Sr. Presidente, a receita bruta operacional anual dos postos de serviços em nosso País é estimada em um total de três bilhões de reais. O lucro líquido anual das distribuidoras, por outro lado, é estimado em um bilhão de reais. Não parece lógico que, face à ordem de grandeza dos ganhos, as megaempresas queiram, ao arrepio da legislação brasileira e do costume internacional, açambarcar a fração de mercado que lhes foi sempre vedada? E não é absurdo que, para isso, contem com o beneplácito de um governo que age como se estivesse comprometido com a destruição do empresariado brasileiro?  

Srs. Senadores, em nosso papel de legisladores e de fiscais das ações do Poder Executivo não podemos permitir que se venha a consumar essa ameaça de verticalização do mercado de revenda de produtos tão vitais à economia como são os combustíveis.

□ □ □ □ □ □ □

**O PEDIDO**: Você pode dar sequência ao discurso sobre a revenda de combustíveis a partir da última frase do trecho? As entradas vêm de outra fonte, sem relação com o trecho.

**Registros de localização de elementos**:

□ □ □ □ □ □ □

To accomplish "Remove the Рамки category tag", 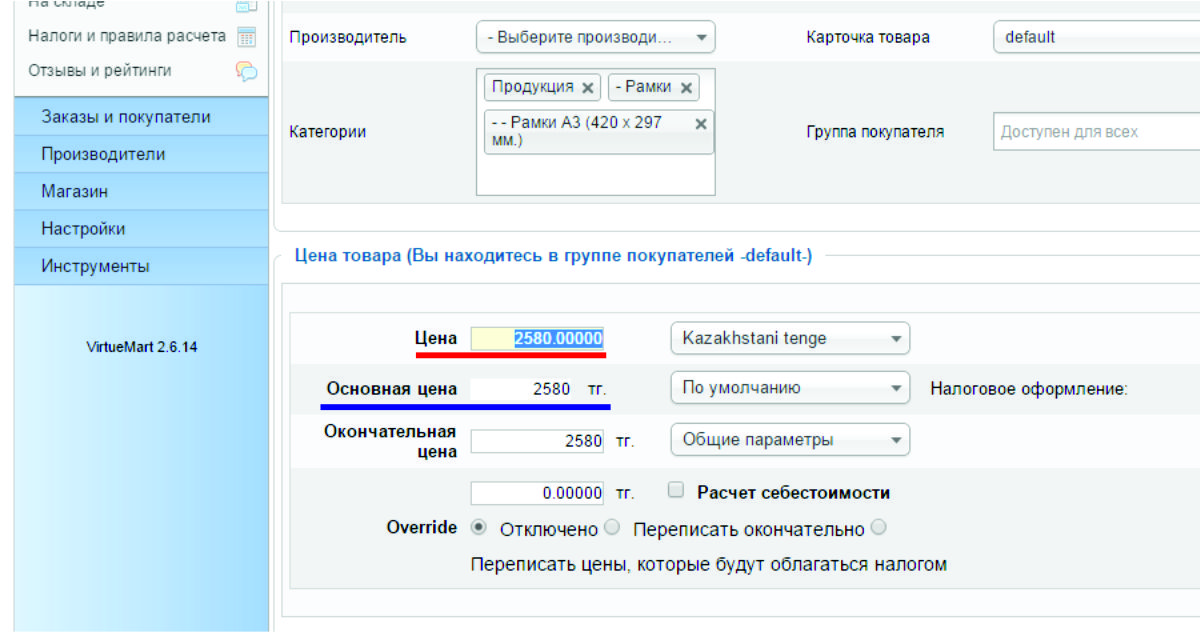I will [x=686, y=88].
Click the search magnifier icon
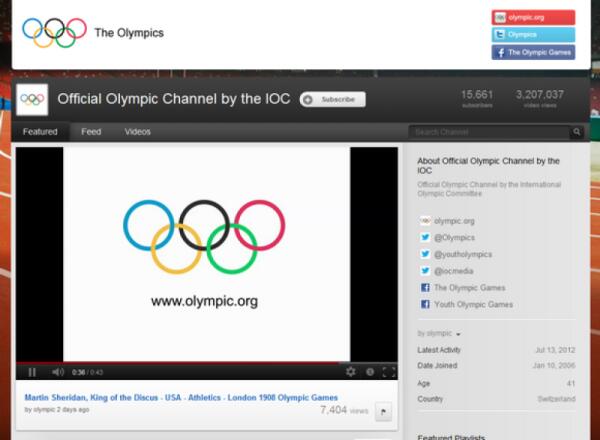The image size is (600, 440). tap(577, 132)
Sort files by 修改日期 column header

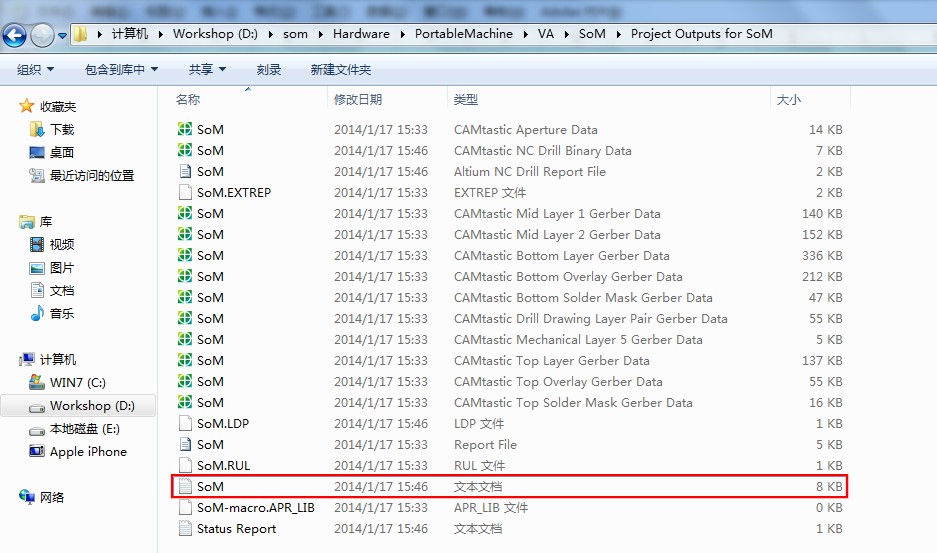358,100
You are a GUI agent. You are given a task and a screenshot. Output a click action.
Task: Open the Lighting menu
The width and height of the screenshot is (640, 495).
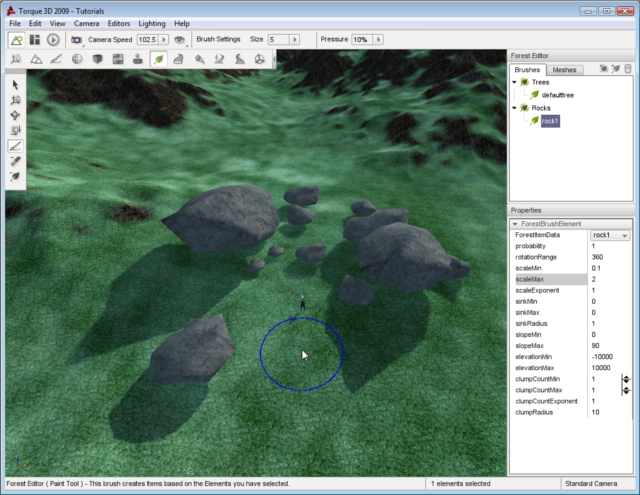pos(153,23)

□ □ □ □ □ □ □

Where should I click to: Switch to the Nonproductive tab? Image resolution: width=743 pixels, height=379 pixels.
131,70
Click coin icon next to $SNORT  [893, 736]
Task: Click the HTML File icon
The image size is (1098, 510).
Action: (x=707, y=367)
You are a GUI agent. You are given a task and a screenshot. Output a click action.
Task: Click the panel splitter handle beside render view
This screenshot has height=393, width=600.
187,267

□ □ □ □ □ □ □

**RESPOSTA AO PROBLEMA**:
Não foi pela defesa da livre concorrência que rompemos o monopólio estatal da pesquisa, da lavra, da importação, do refino e do transporte de petróleo e derivados? Pois é pela mesma defesa da livre concorrência que devemos agora manter a revenda nas mãos dos pequenos proprietários e barrar a entrada, nesse mercado, das empresas-paquiderme que são as distribuidoras. Esse setor, que nunca esteve no monopólio, não pode ser oligopolizado agora, depois de toda a liberalização e privatização que caracterizam nossa década.  

Cabe dizer, ainda, que a entrada das distribuidoras no mercado de revenda favorecerá a disseminação, em seus postos, do sistema de auto-serviço, pelo qual todos os serviços de um posto poderão ser completamente operados por um único empregado. No quadro atual de desemprego, só um louco pode desejar o desaparecimento de mais alguns milhares de postos de trabalho.  

A entrada das distribuidoras no mercado de revenda, portanto, além de injusto para com os pequenos empresários e para com os trabalhadores, seria um completo disparate econômico. Uma afronta, repito, à lei e ao bom-senso.  

Muito obrigado.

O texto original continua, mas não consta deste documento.